To a large degree, there is some debate with regards to whether zinc is neuroprotective or neurotoxic.  Many studies have demonstrated zinc accumulation after brain injury, associating it with neurodegeneration and deposited aggregates of ubiquitinated proteins and thus linking altered zinc homeostasis to impaired protein degradation. [153, 156-160] Though zinc chelators were able to block these TBI-induced histological changes, they did not lead to improved post-TBI outcomes in rats. [152, 153]
Contrarily, the neuroprotective effects of zinc are also established at the basic science and animal model levels. After mechanical repetitive strain injury (RSI), neuronal-like cells have been shown to develop a cellular zinc deficiency, and zinc deficiency itself has been linked to impaired neuronal stem cell proliferation and compromised cellular repair. [161, 162]
In animal models, zinc reduces the development of behavioral deficits after TBI. [153, 163] Specifically, in a rat controlled cortical impact (CCI) model, zinc supplementation reduced anxiety and cognitive impairments. [153, 161, 163] This supplementation did not lead to increased neuronal cell death.  Further evidence of its potential therapeutic benefit comes from the fact that zinc deficiency has been demonstrated to result in increased cell death and altered glial immune responses in several different rat and mouse TBI models. [151, 153, 164, 165]

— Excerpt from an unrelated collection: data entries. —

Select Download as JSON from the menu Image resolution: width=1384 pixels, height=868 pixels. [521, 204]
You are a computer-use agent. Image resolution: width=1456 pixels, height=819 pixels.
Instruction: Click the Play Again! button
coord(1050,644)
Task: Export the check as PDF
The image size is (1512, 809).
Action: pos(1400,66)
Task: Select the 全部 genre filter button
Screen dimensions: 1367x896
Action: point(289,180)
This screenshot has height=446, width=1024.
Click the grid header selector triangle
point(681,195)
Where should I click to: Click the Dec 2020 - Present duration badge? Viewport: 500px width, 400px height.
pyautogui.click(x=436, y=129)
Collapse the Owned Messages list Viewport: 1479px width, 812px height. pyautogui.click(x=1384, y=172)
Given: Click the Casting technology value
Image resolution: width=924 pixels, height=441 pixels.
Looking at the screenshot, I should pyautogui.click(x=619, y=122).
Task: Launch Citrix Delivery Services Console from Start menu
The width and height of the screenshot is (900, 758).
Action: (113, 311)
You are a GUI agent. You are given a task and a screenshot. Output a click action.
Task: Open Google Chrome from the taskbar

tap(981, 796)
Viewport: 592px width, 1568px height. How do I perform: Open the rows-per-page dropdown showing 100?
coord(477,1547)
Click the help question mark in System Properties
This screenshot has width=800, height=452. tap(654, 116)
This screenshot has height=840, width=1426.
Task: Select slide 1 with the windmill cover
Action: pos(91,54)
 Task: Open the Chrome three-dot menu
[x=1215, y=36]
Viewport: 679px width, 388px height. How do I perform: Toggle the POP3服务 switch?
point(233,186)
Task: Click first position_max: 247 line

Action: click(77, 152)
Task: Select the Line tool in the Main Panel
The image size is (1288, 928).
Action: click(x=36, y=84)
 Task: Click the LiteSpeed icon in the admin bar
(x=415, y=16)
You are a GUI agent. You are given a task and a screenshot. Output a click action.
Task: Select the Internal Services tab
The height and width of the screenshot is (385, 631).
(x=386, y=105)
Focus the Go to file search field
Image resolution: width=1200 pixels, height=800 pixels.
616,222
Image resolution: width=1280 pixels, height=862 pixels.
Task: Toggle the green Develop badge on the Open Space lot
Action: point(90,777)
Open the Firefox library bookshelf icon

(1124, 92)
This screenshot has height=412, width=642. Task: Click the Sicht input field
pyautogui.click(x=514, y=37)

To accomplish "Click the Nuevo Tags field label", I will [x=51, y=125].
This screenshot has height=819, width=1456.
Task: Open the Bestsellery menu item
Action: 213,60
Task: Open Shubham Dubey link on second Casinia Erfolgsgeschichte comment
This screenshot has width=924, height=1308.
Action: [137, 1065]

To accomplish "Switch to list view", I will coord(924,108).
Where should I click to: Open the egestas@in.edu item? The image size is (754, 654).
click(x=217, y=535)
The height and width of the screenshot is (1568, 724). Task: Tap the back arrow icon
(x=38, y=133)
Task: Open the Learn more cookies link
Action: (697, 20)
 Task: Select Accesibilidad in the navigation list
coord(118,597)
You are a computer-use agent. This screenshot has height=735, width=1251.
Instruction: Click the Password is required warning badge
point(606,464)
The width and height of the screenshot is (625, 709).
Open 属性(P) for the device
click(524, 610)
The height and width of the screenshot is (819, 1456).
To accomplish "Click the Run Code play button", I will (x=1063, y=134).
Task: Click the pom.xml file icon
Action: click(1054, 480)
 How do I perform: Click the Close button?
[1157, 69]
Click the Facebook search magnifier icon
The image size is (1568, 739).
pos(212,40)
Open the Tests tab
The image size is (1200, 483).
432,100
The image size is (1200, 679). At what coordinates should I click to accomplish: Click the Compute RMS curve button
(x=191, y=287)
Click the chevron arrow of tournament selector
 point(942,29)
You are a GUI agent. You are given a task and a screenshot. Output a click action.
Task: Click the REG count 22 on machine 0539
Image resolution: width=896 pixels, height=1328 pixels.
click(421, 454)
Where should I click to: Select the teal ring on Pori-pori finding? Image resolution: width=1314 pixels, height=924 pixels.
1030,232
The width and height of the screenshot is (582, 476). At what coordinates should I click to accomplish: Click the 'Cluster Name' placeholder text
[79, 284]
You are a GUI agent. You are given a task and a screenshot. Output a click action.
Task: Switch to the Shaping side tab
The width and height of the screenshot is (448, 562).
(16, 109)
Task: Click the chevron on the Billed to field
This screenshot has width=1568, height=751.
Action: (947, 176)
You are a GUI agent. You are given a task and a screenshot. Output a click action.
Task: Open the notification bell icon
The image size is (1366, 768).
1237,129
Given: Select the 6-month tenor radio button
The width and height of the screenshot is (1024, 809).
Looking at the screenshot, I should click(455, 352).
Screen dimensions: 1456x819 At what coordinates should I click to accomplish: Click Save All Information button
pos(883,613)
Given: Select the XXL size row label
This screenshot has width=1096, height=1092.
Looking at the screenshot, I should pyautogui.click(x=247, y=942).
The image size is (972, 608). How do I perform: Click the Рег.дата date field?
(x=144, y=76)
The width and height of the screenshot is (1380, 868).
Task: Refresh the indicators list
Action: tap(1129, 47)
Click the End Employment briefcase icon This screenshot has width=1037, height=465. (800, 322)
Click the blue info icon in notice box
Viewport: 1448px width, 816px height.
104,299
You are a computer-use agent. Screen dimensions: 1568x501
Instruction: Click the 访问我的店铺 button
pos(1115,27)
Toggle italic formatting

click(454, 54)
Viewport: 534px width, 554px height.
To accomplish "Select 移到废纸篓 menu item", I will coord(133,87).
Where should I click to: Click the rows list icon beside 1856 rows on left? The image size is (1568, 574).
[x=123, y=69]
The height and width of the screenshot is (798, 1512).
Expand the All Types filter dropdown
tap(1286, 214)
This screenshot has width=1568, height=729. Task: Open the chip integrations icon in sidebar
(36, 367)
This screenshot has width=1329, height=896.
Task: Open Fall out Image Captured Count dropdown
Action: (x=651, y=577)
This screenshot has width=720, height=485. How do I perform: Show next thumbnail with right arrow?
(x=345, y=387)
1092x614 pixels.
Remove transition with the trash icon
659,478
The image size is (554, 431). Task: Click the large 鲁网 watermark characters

Limited preclinical studies show that, after an initial period of total parenteral nutrition, dietary zinc supplementation of 22 milligrams per day using zinc gluconate significantly increases visceral protein mass in post-TBI patients, is associated with improved Glasgow Coma Scores, as well as mortality decrease from 26% to 12%.  With the recommended upper limit of dietary zinc being 40 milligrams per day, further clinical studies will clearly define the optimal doses and time windows to improve post-TBI deficits and prevent neurotoxicity and undesired effects to other organs. [153, 166]
Other trace elements
While zinc has been the most thoroughly studied trace element in the contexts of TBI therapy, few studies have investigated the potential roles of others. While most of these elements still present the same concerns of toxicity versus protection, preliminary results seem promising for continued research. 
As described above for zinc, copper deficiency has also been linked to increased neuronal apoptosis in a rat model of TBI. 
To prevent deposition of free iron from heme degradation, administration of heme oxygenase (HO) inhibitors such as tin protoporphyrin or iron chelators have shown to reduce pathophysiologic and neuromotor changes in post-TBI models. [167, 168]
As mentioned previously in this chapter, selenium, acting as an antioxidant, reduces reactive oxygen species (ROS)-mediated apoptosis of neural precursor cells both in vitro and in a mouse model of TBI. 
TBI represents a heterogeneous pathophysiological process that is clearly a challenge to manage. Multiple clinical studies of nutritional strategies have not defined a specific pathway that can serve as a sole, standalone target in TBI nutritional therapy. Multidimensional treatment plans, perhaps incorporating some of the described nutritional adjuvants, will thus merit more investigations from both the bench and the bedside to elucidate effective strategies to best treat TBI patients. Unfortunately, many strategies that are promising in the lab or in animal models have not borne fruit in clinical trials to date.